Ducati 900SS back to life

Brandon's Duc has been OOS since around the winter of 2012. It ran fine, then he put it away, then no good (no lights, not spark, no starter) + the fork brace is cracked clean. Since he dropped it off a couple of weeks ago, I've only been able to spend about 5 hours or so on it, and those hours have been dedicated just to fixing the electrical issues. It had me stumped for awhile. The electronic tach is wired directly to the battery, not the ignition switch, so it's on as long as there is battery power it lights up and works - I installed a disconnect to remedy that while I mull over rewiring. Additionally, there are a ton of homemade connections and rewiring on this bike, which was a pain, but after changing the battery, tracing everything out, installing the new ignition (he lost the original keys), and cleaning and rewiring some connections, a turn of the ignition would trigger a quick flash on the indicators and the click of the main relay. Finally I figured it'd have to be the relay, despite it clicking like normal.

not looking good


 After opening up the relay it didn't take long to see what the problem was. The coil was in great shape which is why it was clicking over, but the contact was well burnt up.


contact detail



I found out that Ducati isn't like BMW at all when it comes to old parts, they're more like H-D. Only worry about the new stuff, and anything older than 5 years or so will be relegated to the salvage market. I wound up finding a used relay for $11.95 on eBay (with a video showing that the bike was working before disassembly), and then an automotive generic relay on Amazon for $4.20. Since the Amazon relay is lost in the mail currently, and the old Ducati one happened to arrive today, I decided to try that option.

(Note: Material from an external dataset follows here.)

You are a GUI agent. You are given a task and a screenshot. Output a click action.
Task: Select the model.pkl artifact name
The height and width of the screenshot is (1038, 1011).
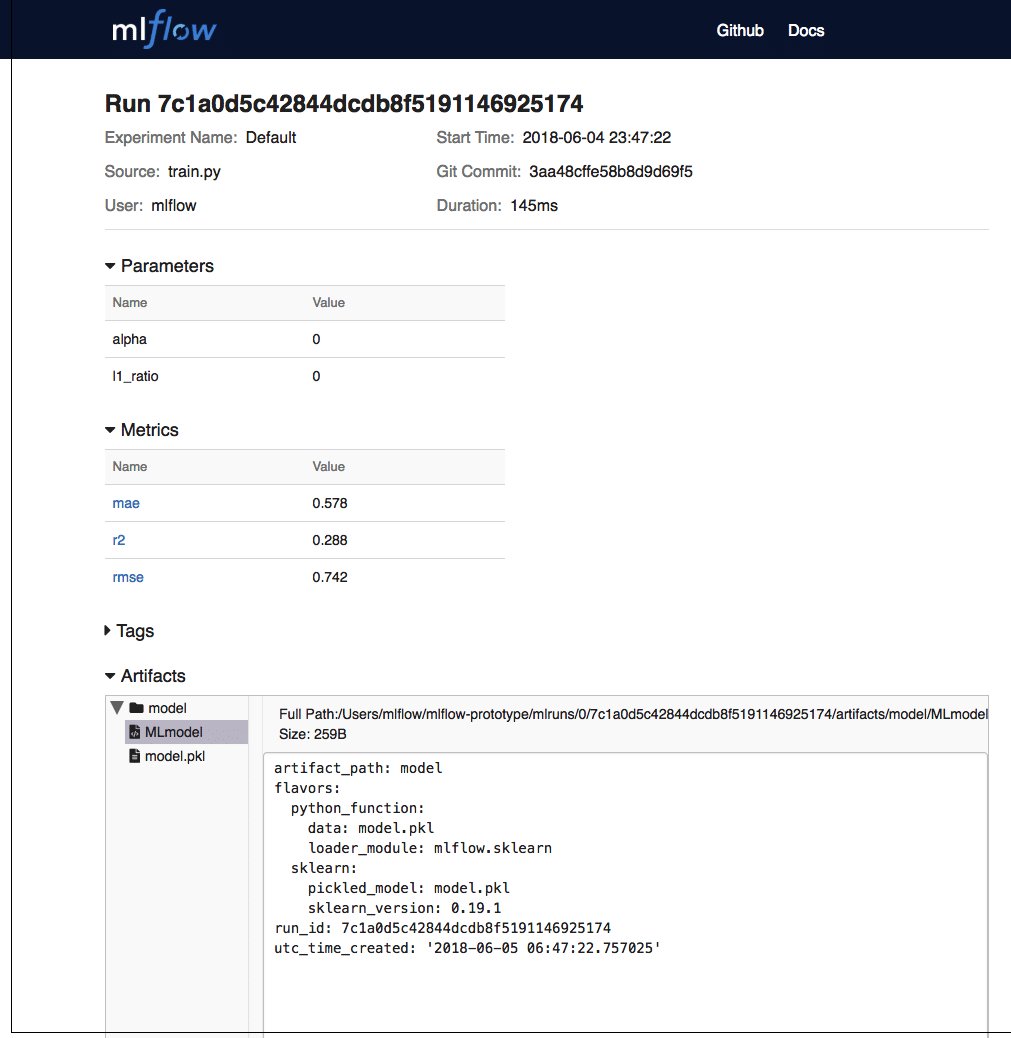coord(175,757)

After a brief recharging of the battery, this 94 is back to life. Now to tackle the front suspension, rear brake pad change, and oil change, and this bike will be back on the road again. Just listen to that Ducati clutch clang around...


2 comments:

  1. What do you think D.Etz? Can an relay die on you slowly?

    ReplyDelete
  2. Peter, I've never seen symptoms of a relay dying slowly. I'm not sure if it's possible since it's basically like a switch, either the contacts are working or they're not. In the case of this Ducati, my client ran the bike fine for a year, parked it for the winter, and then the relay was dead when he tried to start it in the spring, there weren't any signs of the contacts going bad. This was actually the first relay I've seen fail so completely, all other relays I've worked with that didn't seem to work just needed the corrosion cleaned off the terminals and they were back to life.